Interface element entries
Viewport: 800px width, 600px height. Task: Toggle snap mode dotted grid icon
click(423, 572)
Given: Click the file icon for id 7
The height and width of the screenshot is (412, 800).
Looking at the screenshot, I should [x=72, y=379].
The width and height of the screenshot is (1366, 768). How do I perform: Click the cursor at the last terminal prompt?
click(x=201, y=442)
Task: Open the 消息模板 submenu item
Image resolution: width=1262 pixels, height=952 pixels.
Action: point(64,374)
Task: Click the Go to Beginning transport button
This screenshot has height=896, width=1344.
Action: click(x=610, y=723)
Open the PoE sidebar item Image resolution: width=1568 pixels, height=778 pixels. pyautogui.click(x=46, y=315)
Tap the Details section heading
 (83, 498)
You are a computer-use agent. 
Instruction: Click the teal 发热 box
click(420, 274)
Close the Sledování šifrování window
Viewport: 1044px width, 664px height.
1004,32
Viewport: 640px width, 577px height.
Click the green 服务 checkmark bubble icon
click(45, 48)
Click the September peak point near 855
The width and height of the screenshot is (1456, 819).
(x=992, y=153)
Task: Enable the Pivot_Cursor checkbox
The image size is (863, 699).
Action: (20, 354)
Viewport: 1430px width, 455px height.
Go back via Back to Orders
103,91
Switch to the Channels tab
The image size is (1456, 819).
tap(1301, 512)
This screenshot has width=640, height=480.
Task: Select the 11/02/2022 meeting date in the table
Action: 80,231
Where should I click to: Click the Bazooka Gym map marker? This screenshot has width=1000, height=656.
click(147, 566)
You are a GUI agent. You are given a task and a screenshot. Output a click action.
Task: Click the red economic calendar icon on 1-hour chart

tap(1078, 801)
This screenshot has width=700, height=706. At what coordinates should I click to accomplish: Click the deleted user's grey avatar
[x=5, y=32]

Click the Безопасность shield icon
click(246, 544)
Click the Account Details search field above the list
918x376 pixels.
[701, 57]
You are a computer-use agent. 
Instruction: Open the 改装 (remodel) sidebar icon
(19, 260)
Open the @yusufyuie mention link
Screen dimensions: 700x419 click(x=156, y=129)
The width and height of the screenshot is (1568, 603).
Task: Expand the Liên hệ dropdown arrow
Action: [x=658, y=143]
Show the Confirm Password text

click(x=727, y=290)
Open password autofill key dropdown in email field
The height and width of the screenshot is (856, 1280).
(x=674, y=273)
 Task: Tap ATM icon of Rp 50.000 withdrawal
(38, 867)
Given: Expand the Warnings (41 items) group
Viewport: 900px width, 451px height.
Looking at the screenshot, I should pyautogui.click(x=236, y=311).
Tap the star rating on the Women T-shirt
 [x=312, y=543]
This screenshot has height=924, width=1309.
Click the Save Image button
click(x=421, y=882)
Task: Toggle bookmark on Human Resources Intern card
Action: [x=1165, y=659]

» **Task to carry out**
Rewrite all the entries above with every "Viewport" replaced by "Display" and everything else left unchanged.

» **Exercise response**
Display: 800px width, 600px height. Task: Toggle snap mode dotted grid icon
click(423, 572)
Given: Click the file icon for id 7
The height and width of the screenshot is (412, 800).
Looking at the screenshot, I should [x=72, y=379].
The width and height of the screenshot is (1366, 768). How do I perform: Click the cursor at the last terminal prompt?
click(x=201, y=442)
Task: Open the 消息模板 submenu item
Image resolution: width=1262 pixels, height=952 pixels.
Action: point(64,374)
Task: Click the Go to Beginning transport button
This screenshot has height=896, width=1344.
Action: click(x=610, y=723)
Open the PoE sidebar item Image resolution: width=1568 pixels, height=778 pixels. pyautogui.click(x=46, y=315)
Tap the Details section heading
 (83, 498)
You are a computer-use agent. 
Instruction: Click the teal 发热 box
click(420, 274)
Close the Sledování šifrování window
Display: 1044px width, 664px height.
1004,32
Display: 640px width, 577px height.
Click the green 服务 checkmark bubble icon
click(45, 48)
Click the September peak point near 855
The width and height of the screenshot is (1456, 819).
(x=992, y=153)
Task: Enable the Pivot_Cursor checkbox
The image size is (863, 699).
Action: (20, 354)
Display: 1430px width, 455px height.
Go back via Back to Orders
103,91
Switch to the Channels tab
The image size is (1456, 819).
tap(1301, 512)
This screenshot has width=640, height=480.
Task: Select the 11/02/2022 meeting date in the table
Action: 80,231
Where should I click to: Click the Bazooka Gym map marker? This screenshot has width=1000, height=656.
click(147, 566)
You are a GUI agent. You are given a task and a screenshot. Output a click action.
Task: Click the red economic calendar icon on 1-hour chart

tap(1078, 801)
This screenshot has width=700, height=706. At what coordinates should I click to accomplish: Click the deleted user's grey avatar
[x=5, y=32]

Click the Безопасность shield icon
click(246, 544)
Click the Account Details search field above the list
918x376 pixels.
[701, 57]
You are a computer-use agent. 
Instruction: Open the 改装 (remodel) sidebar icon
(19, 260)
Open the @yusufyuie mention link
Screen dimensions: 700x419 click(x=156, y=129)
The width and height of the screenshot is (1568, 603).
Task: Expand the Liên hệ dropdown arrow
Action: [x=658, y=143]
Show the Confirm Password text

click(x=727, y=290)
Open password autofill key dropdown in email field
The height and width of the screenshot is (856, 1280).
(x=674, y=273)
 Task: Tap ATM icon of Rp 50.000 withdrawal
(38, 867)
Given: Expand the Warnings (41 items) group
Display: 900px width, 451px height.
Looking at the screenshot, I should pyautogui.click(x=236, y=311).
Tap the star rating on the Women T-shirt
 [x=312, y=543]
This screenshot has height=924, width=1309.
Click the Save Image button
click(x=421, y=882)
Task: Toggle bookmark on Human Resources Intern card
Action: [x=1165, y=659]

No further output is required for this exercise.